Summary
recognizing that “[t]he mere fact that the jury is made aware that the defendant is making an unsworn statement does not result in reversible error”
Summary of this case from Durden v. StateOpinion
45932.
SUBMITTED FEBRUARY 3, 1971.
DECIDED FEBRUARY 11, 1971.
Voluntary manslaughter. Fulton Superior Court. Before Judge Wofford.
Glenn Zell, for appellant.
Lewis R. Slaton, District Attorney, Tony H. Hight, Stephen A. Land, for appellee.
Defendant appeals from his conviction for voluntary manslaughter and the denial of his motion for a new trial on the sole ground that in his closing argument the district attorney said, "You have a choice between believing the sworn testimony of the State's witnesses or the statement of the defendant." Defendant contends this is "comment" prohibited by Code Ann. § 38-415 since it draws a comparison between the sworn and unsworn testimony. He cites Lackey v. State, 116 Ga. App. 789 ( 159 S.E.2d 188); Carter v. State, 107 Ga. App. 571 ( 130 S.E.2d 806); and McCann v. State, 108 Ga. App. 316 ( 132 S.E.2d 813).

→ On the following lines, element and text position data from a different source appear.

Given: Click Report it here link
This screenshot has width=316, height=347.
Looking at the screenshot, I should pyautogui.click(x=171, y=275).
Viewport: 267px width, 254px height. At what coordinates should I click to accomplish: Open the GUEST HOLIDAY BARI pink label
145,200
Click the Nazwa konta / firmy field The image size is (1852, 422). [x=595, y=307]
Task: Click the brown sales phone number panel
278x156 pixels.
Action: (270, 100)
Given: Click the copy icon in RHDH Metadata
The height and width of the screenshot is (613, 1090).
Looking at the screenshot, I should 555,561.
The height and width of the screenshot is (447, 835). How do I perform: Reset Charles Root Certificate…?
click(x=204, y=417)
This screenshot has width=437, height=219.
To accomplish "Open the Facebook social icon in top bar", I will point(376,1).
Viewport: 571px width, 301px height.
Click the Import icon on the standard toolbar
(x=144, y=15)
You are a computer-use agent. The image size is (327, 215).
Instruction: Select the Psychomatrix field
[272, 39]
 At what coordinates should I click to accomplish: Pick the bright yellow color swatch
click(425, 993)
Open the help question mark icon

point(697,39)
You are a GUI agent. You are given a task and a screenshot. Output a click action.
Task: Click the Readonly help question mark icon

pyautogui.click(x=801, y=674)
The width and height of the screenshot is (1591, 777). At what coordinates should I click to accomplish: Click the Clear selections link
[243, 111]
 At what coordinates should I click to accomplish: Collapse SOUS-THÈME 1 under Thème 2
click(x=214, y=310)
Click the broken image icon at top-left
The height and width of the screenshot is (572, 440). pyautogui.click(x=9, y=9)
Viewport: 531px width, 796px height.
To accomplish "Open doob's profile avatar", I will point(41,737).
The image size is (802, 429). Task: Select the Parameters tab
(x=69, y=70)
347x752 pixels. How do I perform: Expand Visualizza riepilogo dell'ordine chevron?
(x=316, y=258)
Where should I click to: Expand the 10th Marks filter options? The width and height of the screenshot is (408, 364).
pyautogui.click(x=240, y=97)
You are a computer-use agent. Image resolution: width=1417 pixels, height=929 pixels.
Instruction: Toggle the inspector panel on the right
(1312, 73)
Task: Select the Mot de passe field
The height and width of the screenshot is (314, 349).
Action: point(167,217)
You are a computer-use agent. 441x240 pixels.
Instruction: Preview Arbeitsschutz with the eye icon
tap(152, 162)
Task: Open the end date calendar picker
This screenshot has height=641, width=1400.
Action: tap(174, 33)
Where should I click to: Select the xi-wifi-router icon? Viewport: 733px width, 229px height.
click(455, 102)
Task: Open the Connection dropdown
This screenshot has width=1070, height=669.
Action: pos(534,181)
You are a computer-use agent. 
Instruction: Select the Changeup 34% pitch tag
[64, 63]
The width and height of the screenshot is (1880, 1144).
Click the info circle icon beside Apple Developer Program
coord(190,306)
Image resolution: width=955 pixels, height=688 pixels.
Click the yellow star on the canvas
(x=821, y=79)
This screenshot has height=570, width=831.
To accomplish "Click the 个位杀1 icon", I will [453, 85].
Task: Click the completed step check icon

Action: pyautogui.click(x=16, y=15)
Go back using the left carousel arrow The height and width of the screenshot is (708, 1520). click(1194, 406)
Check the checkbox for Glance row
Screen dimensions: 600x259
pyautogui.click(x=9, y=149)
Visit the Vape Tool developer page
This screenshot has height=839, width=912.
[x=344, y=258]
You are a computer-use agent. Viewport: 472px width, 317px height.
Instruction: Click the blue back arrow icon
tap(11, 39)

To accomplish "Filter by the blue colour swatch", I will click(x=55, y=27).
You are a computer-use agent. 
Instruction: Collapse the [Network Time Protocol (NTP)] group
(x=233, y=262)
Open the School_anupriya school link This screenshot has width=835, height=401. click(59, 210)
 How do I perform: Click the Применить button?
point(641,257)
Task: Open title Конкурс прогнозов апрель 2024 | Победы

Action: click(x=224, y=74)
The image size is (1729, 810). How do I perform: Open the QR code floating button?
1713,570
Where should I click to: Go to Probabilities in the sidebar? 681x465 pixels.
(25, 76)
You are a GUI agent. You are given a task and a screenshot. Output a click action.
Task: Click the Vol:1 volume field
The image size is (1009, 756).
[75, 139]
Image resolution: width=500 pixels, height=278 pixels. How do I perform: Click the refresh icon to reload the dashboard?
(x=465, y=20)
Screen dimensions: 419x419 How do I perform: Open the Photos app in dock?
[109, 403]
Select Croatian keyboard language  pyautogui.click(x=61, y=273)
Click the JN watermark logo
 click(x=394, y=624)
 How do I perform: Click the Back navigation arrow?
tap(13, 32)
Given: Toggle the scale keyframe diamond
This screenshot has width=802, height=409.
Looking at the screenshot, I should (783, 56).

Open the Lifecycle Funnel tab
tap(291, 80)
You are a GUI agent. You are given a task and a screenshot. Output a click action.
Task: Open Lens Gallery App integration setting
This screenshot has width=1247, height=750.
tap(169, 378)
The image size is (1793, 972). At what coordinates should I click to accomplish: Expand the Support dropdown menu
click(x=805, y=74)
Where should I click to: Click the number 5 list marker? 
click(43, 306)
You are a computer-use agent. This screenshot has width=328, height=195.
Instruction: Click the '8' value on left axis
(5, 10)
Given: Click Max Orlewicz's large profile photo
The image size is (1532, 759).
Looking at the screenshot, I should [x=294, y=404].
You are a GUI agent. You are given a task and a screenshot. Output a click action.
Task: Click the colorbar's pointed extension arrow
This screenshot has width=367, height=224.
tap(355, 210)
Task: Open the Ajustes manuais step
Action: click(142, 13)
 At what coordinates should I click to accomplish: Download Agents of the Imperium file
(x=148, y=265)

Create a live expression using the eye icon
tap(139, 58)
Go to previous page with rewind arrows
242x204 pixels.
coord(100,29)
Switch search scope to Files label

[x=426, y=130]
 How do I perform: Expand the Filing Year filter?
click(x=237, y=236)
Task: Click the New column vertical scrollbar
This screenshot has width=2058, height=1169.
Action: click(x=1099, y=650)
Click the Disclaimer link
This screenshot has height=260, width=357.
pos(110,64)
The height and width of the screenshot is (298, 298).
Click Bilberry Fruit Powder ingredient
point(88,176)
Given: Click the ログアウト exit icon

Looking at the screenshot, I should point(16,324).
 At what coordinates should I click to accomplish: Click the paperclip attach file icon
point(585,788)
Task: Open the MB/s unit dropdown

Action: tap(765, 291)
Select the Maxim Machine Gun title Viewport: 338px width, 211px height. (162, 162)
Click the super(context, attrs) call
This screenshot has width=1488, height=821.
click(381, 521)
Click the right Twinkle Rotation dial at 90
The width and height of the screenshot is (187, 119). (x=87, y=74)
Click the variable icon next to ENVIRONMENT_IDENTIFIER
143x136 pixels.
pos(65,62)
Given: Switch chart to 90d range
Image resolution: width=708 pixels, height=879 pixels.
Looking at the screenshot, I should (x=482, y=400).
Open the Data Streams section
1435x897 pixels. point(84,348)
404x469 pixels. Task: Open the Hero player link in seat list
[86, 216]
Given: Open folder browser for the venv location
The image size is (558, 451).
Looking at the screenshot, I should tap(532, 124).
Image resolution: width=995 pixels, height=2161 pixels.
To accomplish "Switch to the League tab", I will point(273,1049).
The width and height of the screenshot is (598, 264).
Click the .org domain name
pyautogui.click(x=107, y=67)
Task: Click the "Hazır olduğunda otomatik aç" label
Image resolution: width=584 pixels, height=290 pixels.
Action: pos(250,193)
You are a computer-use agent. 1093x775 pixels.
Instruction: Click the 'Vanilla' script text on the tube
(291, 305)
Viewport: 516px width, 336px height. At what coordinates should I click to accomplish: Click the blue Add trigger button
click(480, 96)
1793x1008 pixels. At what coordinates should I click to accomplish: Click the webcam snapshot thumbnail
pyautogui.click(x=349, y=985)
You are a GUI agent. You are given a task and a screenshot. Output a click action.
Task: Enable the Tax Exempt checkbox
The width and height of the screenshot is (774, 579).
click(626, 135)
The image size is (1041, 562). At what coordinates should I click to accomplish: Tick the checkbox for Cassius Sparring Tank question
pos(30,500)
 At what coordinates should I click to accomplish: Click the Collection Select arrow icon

All of these cases involved argument that not only specifically pointed out that the defendant's statement was unsworn, but also that the State was unable to cross examine the defendant for this reason. Here the argument was, at most, an allusion to the unsworn nature of the statement.
"The mere fact that the jury is made aware that the defendant is making an unsworn statement does not result in reversible error. See Waldrop v. State, 221 Ga. 319 (7) ( 144 S.E.2d 372); Hammond v. State, 225 Ga. 545, 546 ( 170 S.E.2d 226). Indeed, a jury composed of intelligent persons would be presumed to be aware that the defendant had not been sworn." Massey v. State, 226 Ga. 703, 704 ( 177 S.E.2d 79).
The trial court did not err in denying defendant's motion for new trial.
Judgment affirmed. Eberhardt and Whitman, JJ., concur.